Task description:
Would you return exactly the lines below from the line with "Instruction: Switch to the All Modes tab" through the line with "Given: Click the", both included, and nothing else, leaving out the pictures?

+ + +

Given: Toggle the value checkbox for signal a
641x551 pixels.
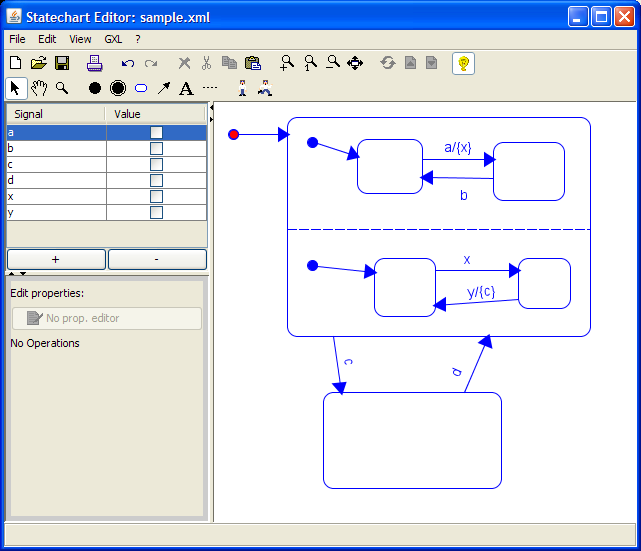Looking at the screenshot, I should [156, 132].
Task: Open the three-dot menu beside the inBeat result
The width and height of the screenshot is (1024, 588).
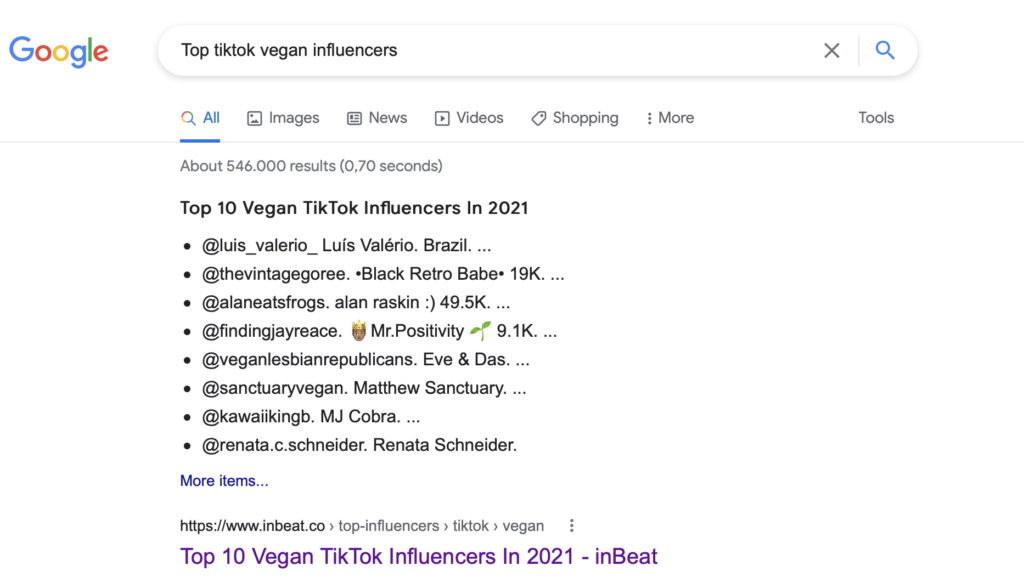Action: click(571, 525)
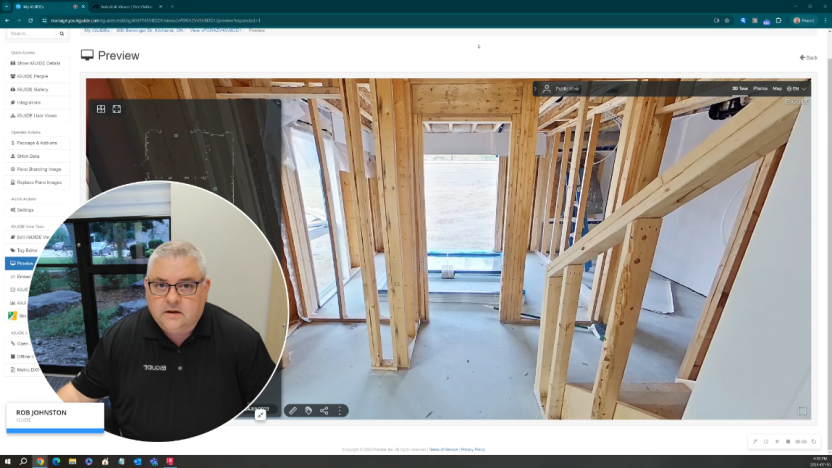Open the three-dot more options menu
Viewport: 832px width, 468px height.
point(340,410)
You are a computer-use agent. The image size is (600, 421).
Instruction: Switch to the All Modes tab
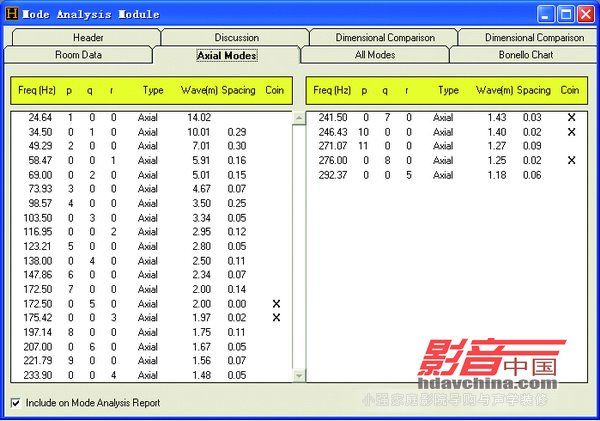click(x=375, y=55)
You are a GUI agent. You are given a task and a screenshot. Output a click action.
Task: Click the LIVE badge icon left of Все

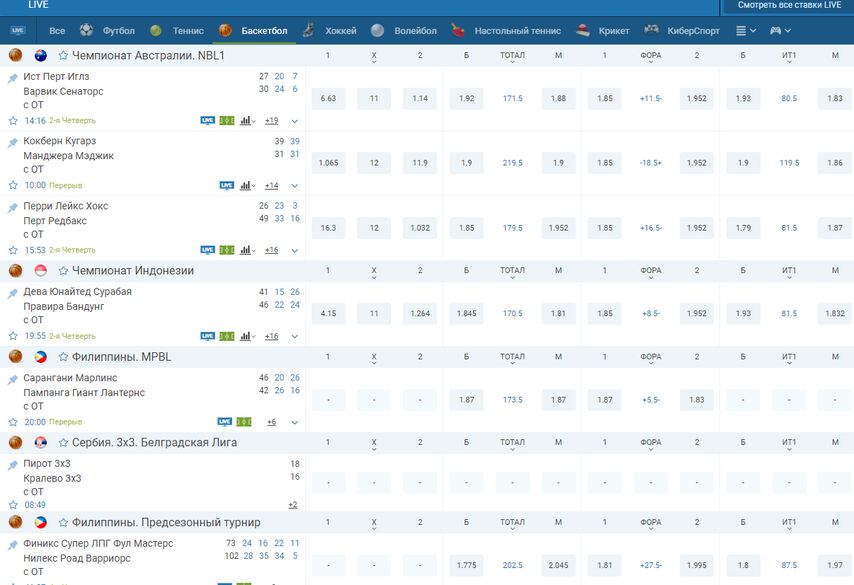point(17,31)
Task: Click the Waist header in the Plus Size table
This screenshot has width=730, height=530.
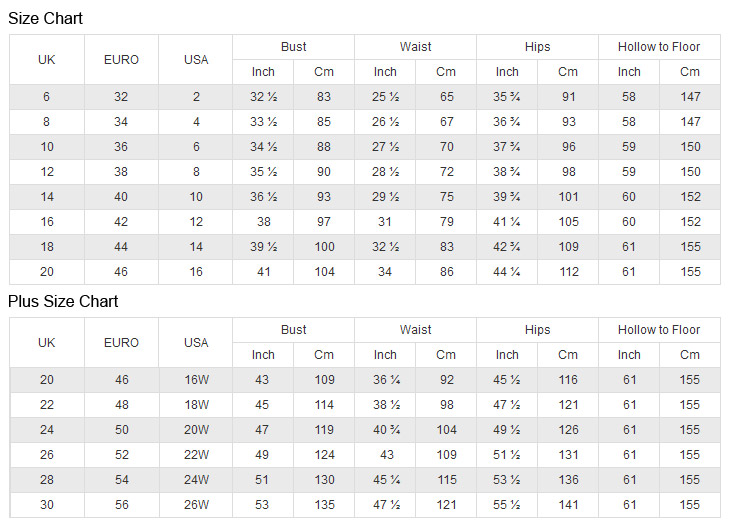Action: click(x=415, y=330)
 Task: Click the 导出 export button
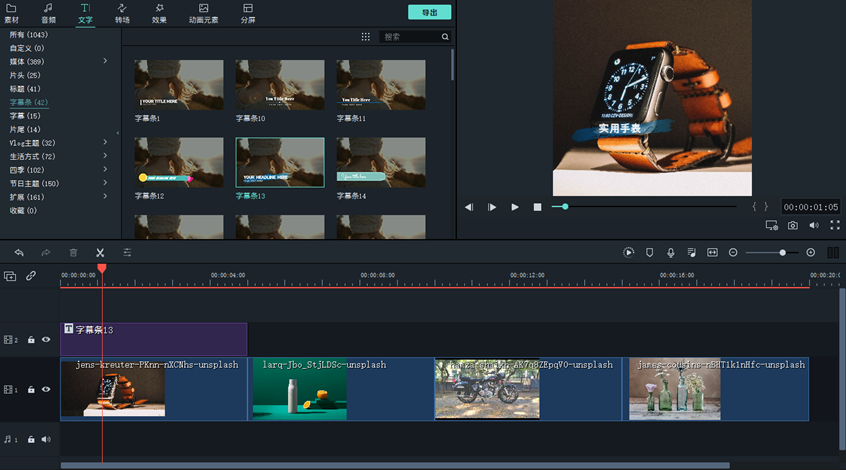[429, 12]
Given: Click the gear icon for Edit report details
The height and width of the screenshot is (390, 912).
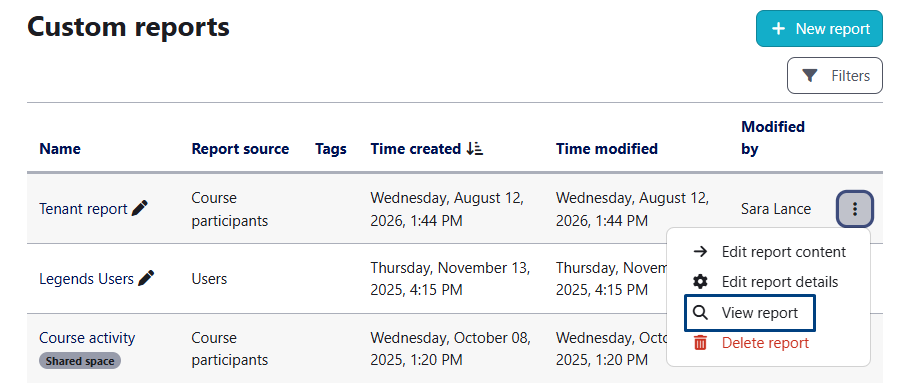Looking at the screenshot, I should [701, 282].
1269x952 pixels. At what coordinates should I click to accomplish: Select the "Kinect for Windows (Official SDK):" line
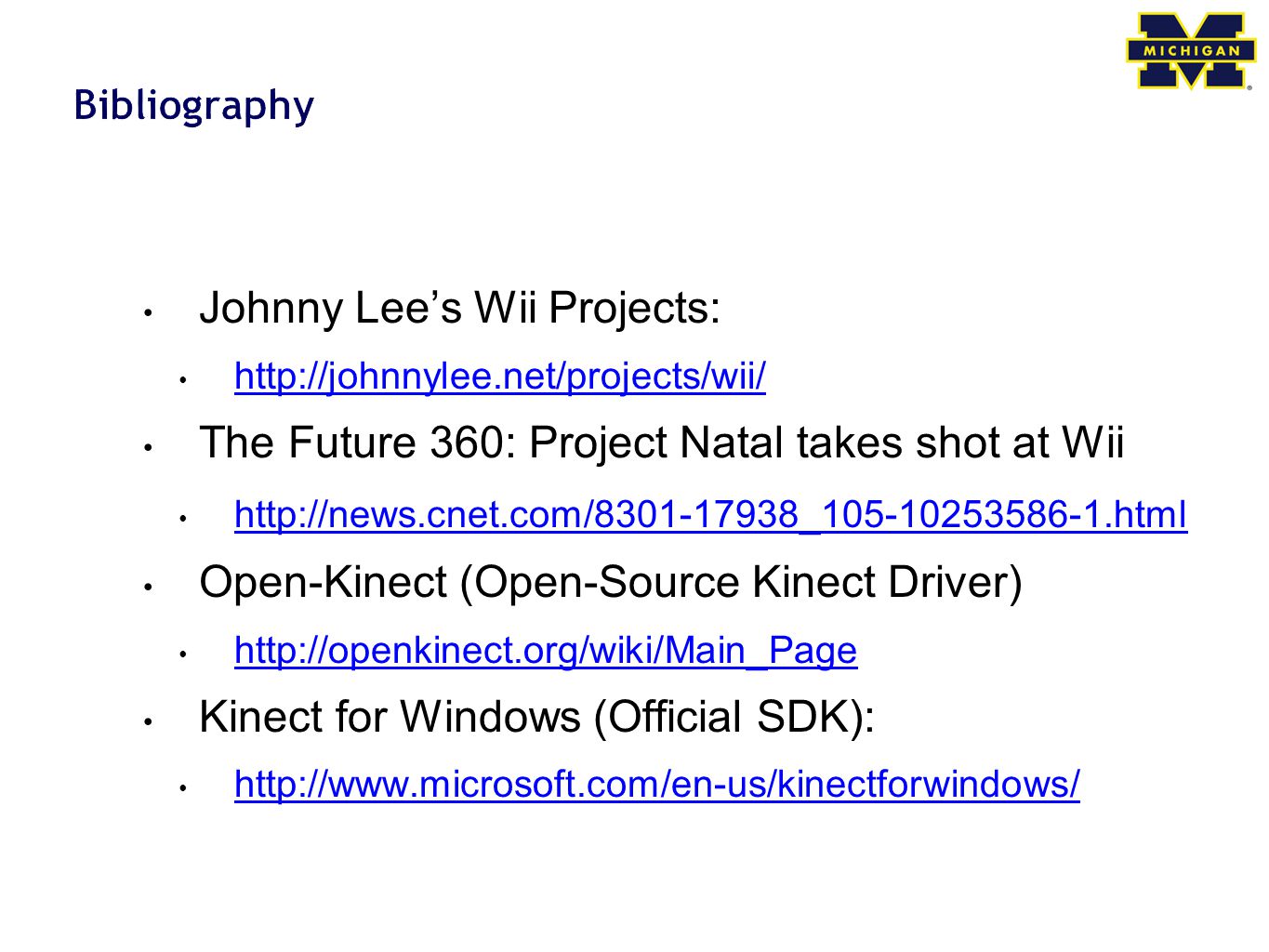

+ + +

Reply to the exercise:
Instruction: Switch to the All Modes tab
click(x=375, y=55)
You are a GUI agent. You are given a task and a screenshot. Output a click action.
Task: Click the LIVE badge icon left of Все

point(17,31)
Task: Click the Waist header in the Plus Size table
This screenshot has width=730, height=530.
Action: click(x=415, y=330)
 Task: Click the 导出 export button
[429, 12]
Given: Click the gear icon for Edit report details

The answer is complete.